Segment Start: Input records

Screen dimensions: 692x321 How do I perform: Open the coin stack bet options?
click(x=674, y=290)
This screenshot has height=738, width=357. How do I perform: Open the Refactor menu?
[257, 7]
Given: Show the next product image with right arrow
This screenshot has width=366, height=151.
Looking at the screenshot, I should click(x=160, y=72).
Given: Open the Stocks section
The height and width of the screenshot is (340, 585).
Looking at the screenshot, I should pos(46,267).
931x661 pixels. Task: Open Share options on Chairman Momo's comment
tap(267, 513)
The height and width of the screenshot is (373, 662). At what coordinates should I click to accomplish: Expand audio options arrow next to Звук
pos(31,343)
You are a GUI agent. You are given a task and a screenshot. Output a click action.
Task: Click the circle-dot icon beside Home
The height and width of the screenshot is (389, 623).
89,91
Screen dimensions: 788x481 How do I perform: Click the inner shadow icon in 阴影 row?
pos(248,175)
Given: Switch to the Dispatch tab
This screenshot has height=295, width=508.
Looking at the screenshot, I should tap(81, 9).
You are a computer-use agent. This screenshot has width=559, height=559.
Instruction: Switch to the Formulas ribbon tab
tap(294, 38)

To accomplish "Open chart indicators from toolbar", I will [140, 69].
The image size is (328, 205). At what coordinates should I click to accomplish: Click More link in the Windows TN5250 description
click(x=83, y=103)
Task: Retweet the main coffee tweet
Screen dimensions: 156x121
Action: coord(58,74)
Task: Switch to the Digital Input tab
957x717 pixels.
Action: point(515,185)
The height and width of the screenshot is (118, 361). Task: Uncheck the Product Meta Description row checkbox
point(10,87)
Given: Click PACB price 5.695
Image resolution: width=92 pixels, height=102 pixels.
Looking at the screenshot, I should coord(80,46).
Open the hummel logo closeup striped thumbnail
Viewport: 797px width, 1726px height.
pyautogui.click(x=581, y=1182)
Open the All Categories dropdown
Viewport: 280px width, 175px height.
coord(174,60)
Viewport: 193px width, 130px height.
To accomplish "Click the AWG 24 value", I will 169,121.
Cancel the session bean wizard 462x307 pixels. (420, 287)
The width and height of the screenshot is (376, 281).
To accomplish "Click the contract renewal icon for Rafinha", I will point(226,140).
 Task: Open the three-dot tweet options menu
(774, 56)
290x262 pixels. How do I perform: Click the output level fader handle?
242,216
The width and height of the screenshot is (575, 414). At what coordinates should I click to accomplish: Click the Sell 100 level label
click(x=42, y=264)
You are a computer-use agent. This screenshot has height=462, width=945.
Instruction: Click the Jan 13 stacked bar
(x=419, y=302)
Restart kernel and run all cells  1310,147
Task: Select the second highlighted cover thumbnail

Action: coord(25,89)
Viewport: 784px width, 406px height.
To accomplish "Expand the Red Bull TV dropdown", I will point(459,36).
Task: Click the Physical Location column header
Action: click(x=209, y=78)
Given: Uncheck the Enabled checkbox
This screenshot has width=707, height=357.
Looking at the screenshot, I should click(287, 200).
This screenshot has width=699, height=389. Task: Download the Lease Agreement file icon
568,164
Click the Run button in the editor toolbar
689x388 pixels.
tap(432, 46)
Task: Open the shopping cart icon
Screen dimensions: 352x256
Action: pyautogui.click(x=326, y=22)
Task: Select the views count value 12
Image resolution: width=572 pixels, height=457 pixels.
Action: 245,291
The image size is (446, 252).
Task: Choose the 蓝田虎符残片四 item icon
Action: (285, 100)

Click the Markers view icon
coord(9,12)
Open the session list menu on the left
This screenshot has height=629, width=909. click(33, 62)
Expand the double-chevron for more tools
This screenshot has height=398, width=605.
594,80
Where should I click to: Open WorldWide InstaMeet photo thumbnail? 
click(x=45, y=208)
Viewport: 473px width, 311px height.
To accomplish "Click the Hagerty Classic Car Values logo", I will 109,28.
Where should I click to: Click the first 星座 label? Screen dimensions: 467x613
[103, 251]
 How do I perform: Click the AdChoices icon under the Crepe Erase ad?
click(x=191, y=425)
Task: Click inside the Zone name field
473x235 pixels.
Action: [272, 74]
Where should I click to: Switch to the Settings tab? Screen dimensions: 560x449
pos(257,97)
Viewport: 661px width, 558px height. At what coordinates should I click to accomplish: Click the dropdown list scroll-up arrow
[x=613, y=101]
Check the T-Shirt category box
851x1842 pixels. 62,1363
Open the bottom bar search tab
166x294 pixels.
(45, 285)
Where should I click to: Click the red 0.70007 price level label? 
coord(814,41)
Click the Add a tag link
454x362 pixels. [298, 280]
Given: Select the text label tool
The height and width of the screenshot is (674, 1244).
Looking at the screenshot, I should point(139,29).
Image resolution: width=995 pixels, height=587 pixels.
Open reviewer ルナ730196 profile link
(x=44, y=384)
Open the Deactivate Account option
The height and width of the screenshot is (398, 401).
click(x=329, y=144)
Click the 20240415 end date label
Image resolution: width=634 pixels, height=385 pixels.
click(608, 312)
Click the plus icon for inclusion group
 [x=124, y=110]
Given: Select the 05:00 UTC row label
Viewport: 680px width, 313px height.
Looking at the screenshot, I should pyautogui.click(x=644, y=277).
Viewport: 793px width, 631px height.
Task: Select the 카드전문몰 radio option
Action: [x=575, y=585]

Segment End: Input records

Aim of the exercise: Restate each of the records exactly, leaving nothing out.

Completed task:
Screen dimensions: 692x321 How do I perform: Open the coin stack bet options?
click(x=674, y=290)
This screenshot has height=738, width=357. How do I perform: Open the Refactor menu?
[257, 7]
Given: Show the next product image with right arrow
This screenshot has width=366, height=151.
Looking at the screenshot, I should click(x=160, y=72).
Given: Open the Stocks section
The height and width of the screenshot is (340, 585).
Looking at the screenshot, I should pos(46,267).
931x661 pixels. Task: Open Share options on Chairman Momo's comment
tap(267, 513)
The height and width of the screenshot is (373, 662). At what coordinates should I click to accomplish: Expand audio options arrow next to Звук
pos(31,343)
You are a GUI agent. You are given a task and a screenshot. Output a click action.
Task: Click the circle-dot icon beside Home
The height and width of the screenshot is (389, 623).
89,91
Screen dimensions: 788x481 How do I perform: Click the inner shadow icon in 阴影 row?
pos(248,175)
Given: Switch to the Dispatch tab
This screenshot has height=295, width=508.
Looking at the screenshot, I should tap(81, 9).
You are a computer-use agent. This screenshot has width=559, height=559.
Instruction: Switch to the Formulas ribbon tab
tap(294, 38)

To accomplish "Open chart indicators from toolbar", I will [140, 69].
The image size is (328, 205). At what coordinates should I click to accomplish: Click More link in the Windows TN5250 description
click(x=83, y=103)
Task: Retweet the main coffee tweet
Screen dimensions: 156x121
Action: coord(58,74)
Task: Switch to the Digital Input tab
957x717 pixels.
Action: point(515,185)
The height and width of the screenshot is (118, 361). Task: Uncheck the Product Meta Description row checkbox
point(10,87)
Given: Click PACB price 5.695
Image resolution: width=92 pixels, height=102 pixels.
Looking at the screenshot, I should coord(80,46).
Open the hummel logo closeup striped thumbnail
Viewport: 797px width, 1726px height.
pyautogui.click(x=581, y=1182)
Open the All Categories dropdown
Viewport: 280px width, 175px height.
coord(174,60)
Viewport: 193px width, 130px height.
To accomplish "Click the AWG 24 value", I will 169,121.
Cancel the session bean wizard 462x307 pixels. (420, 287)
The width and height of the screenshot is (376, 281).
To accomplish "Click the contract renewal icon for Rafinha", I will point(226,140).
 Task: Open the three-dot tweet options menu
(774, 56)
290x262 pixels. How do I perform: Click the output level fader handle?
242,216
The width and height of the screenshot is (575, 414). At what coordinates should I click to accomplish: Click the Sell 100 level label
click(x=42, y=264)
You are a computer-use agent. This screenshot has height=462, width=945.
Instruction: Click the Jan 13 stacked bar
(x=419, y=302)
Restart kernel and run all cells  1310,147
Task: Select the second highlighted cover thumbnail

Action: coord(25,89)
Viewport: 784px width, 406px height.
To accomplish "Expand the Red Bull TV dropdown", I will point(459,36).
Task: Click the Physical Location column header
Action: click(x=209, y=78)
Given: Uncheck the Enabled checkbox
This screenshot has width=707, height=357.
Looking at the screenshot, I should click(287, 200).
This screenshot has width=699, height=389. Task: Download the Lease Agreement file icon
568,164
Click the Run button in the editor toolbar
689x388 pixels.
tap(432, 46)
Task: Open the shopping cart icon
Screen dimensions: 352x256
Action: pyautogui.click(x=326, y=22)
Task: Select the views count value 12
Image resolution: width=572 pixels, height=457 pixels.
Action: 245,291
The image size is (446, 252).
Task: Choose the 蓝田虎符残片四 item icon
Action: (285, 100)

Click the Markers view icon
coord(9,12)
Open the session list menu on the left
This screenshot has height=629, width=909. click(33, 62)
Expand the double-chevron for more tools
This screenshot has height=398, width=605.
594,80
Where should I click to: Open WorldWide InstaMeet photo thumbnail? 
click(x=45, y=208)
Viewport: 473px width, 311px height.
To accomplish "Click the Hagerty Classic Car Values logo", I will 109,28.
Where should I click to: Click the first 星座 label? Screen dimensions: 467x613
[103, 251]
 How do I perform: Click the AdChoices icon under the Crepe Erase ad?
click(x=191, y=425)
Task: Click inside the Zone name field
473x235 pixels.
Action: [272, 74]
Where should I click to: Switch to the Settings tab? Screen dimensions: 560x449
pos(257,97)
Viewport: 661px width, 558px height. At what coordinates should I click to accomplish: Click the dropdown list scroll-up arrow
[x=613, y=101]
Check the T-Shirt category box
851x1842 pixels. 62,1363
Open the bottom bar search tab
166x294 pixels.
(45, 285)
Where should I click to: Click the red 0.70007 price level label? 
coord(814,41)
Click the Add a tag link
454x362 pixels. [298, 280]
Given: Select the text label tool
The height and width of the screenshot is (674, 1244).
Looking at the screenshot, I should point(139,29).
Image resolution: width=995 pixels, height=587 pixels.
Open reviewer ルナ730196 profile link
(x=44, y=384)
Open the Deactivate Account option
The height and width of the screenshot is (398, 401).
click(x=329, y=144)
Click the 20240415 end date label
Image resolution: width=634 pixels, height=385 pixels.
click(608, 312)
Click the plus icon for inclusion group
 [x=124, y=110]
Given: Select the 05:00 UTC row label
Viewport: 680px width, 313px height.
Looking at the screenshot, I should pyautogui.click(x=644, y=277).
Viewport: 793px width, 631px height.
Task: Select the 카드전문몰 radio option
Action: [x=575, y=585]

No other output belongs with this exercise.